Ceramic plate with cracked surface
Churchill China pinned the blame for its earnings alert on subdued global hospitality markets / Image source: Adobe
  • Profit guidance downgraded
  • Hospitality markets ‘remain subdued’
  • Budget to impact cost base

Ceramic products specialist Churchill China (CHH:AIM) has a well-deserved reputation for its cash generation and resilience and for making statesmanlike progress in overseas markets.

But shares in the Stoke-on-trent-based outfit slumped 20% to a five-year low of 650p today (20 November) on a warning annual profits will be ‘materially below’ market expectations.

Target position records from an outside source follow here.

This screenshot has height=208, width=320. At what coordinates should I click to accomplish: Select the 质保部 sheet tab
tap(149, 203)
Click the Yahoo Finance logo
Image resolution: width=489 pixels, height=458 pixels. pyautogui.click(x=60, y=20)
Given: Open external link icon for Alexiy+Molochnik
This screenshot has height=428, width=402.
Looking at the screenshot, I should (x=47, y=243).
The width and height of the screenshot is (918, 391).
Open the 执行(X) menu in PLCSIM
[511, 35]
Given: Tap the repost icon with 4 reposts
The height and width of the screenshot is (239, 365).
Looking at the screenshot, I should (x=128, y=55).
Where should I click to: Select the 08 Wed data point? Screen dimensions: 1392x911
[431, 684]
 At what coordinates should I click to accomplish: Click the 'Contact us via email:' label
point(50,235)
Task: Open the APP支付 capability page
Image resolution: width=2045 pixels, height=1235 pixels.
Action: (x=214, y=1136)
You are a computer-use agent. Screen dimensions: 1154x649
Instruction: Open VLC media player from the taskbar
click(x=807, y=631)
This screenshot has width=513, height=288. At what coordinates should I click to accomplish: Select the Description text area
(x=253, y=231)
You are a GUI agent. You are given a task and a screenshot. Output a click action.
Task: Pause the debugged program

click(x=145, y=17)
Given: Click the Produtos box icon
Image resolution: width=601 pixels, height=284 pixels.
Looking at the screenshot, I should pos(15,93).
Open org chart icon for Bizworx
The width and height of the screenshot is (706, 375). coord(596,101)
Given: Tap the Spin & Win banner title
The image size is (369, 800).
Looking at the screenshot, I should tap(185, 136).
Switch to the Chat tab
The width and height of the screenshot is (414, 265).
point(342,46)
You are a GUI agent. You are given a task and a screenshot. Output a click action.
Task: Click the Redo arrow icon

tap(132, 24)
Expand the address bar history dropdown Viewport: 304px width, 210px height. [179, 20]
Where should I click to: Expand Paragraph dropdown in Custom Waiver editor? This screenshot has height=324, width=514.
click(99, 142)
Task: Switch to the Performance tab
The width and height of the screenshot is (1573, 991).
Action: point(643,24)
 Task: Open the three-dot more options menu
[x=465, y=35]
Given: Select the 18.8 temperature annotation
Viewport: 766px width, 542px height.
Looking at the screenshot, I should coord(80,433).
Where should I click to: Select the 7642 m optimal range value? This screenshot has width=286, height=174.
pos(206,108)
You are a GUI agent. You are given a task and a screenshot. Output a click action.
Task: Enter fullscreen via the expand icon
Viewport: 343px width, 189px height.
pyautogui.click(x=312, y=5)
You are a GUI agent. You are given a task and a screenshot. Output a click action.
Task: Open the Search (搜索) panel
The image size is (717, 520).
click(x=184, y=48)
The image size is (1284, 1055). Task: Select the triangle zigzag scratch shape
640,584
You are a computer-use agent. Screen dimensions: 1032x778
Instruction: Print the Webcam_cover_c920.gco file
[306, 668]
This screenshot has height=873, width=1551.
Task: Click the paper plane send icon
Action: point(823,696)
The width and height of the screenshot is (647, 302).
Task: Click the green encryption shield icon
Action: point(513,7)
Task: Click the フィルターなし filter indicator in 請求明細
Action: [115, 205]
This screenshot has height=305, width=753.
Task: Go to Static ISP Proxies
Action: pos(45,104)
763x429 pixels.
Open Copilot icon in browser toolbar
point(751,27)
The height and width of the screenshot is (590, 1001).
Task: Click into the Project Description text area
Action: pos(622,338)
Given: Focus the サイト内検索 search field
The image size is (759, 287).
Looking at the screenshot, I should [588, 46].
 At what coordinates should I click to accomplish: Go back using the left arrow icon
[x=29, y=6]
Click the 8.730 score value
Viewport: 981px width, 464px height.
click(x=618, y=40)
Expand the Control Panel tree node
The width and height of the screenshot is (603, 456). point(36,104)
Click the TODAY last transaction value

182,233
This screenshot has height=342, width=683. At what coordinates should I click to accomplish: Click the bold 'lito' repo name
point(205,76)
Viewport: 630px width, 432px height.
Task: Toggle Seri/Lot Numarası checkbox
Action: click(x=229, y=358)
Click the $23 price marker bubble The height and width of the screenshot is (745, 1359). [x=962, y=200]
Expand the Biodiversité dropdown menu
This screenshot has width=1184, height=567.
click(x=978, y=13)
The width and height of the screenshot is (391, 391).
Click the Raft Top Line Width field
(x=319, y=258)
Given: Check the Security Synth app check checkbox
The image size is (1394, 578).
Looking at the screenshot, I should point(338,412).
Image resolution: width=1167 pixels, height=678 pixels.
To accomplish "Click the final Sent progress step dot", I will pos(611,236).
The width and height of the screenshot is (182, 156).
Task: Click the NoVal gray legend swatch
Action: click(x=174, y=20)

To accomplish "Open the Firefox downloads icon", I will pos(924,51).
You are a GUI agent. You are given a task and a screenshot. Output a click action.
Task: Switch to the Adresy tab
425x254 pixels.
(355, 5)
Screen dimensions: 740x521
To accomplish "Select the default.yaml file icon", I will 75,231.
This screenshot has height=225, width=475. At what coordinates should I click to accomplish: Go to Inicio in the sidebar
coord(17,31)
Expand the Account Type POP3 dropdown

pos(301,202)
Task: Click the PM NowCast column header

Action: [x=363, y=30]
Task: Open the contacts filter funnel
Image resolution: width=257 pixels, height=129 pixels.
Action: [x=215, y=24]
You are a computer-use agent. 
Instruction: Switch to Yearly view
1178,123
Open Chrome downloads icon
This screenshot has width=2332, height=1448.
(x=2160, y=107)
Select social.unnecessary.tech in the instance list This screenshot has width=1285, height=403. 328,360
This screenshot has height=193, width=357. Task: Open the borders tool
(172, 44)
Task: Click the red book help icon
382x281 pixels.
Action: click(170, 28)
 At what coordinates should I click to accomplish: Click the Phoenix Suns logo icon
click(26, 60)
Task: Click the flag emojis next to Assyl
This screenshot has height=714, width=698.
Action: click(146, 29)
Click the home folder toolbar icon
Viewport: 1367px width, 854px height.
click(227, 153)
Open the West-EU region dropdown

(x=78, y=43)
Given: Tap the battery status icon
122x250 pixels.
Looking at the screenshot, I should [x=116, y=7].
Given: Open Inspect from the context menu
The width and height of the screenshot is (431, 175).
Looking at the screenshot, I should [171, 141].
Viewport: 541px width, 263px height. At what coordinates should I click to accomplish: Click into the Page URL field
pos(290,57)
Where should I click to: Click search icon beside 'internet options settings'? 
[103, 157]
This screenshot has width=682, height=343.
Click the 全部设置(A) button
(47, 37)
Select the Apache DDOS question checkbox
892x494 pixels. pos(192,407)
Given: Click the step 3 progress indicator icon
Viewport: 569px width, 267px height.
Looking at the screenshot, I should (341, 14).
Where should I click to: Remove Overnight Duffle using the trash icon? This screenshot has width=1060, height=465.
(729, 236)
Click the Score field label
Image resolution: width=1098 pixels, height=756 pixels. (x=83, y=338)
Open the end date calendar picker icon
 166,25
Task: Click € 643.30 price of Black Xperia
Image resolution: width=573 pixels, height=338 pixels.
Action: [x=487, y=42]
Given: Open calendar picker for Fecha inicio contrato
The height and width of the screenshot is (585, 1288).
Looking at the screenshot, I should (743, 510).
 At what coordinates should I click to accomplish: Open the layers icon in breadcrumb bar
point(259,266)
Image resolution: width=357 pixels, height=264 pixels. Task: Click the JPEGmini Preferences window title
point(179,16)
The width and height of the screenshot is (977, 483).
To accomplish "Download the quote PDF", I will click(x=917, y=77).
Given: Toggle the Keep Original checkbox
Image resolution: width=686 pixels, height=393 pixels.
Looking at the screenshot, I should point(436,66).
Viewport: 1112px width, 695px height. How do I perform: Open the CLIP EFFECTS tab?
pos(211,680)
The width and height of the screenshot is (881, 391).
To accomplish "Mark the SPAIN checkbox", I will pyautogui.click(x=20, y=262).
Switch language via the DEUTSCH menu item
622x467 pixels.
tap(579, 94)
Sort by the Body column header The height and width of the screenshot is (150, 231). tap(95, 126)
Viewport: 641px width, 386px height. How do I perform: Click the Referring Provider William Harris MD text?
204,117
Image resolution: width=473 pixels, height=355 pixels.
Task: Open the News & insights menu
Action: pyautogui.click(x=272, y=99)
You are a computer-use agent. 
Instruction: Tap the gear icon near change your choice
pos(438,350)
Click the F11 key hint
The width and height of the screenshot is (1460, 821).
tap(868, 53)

Churchill China pinned the blame for the earnings alert on global hospitality markets which remain subdued as well as this year’s absence of the typical seasonal uptick in fourth quarter order ahead of Christmas.

In addition, the company downgraded its profit outlook for 2025 due to the recent UK Budget, which has introduced extra demand and cost headwinds into the mix.

CRACKS BEGIN TO SHOW

Churchill China said revenue in the year to September 2024 fell short of expectations, yet the company stressed that its ‘strong operational performance’ has mitigated the impact on profitability.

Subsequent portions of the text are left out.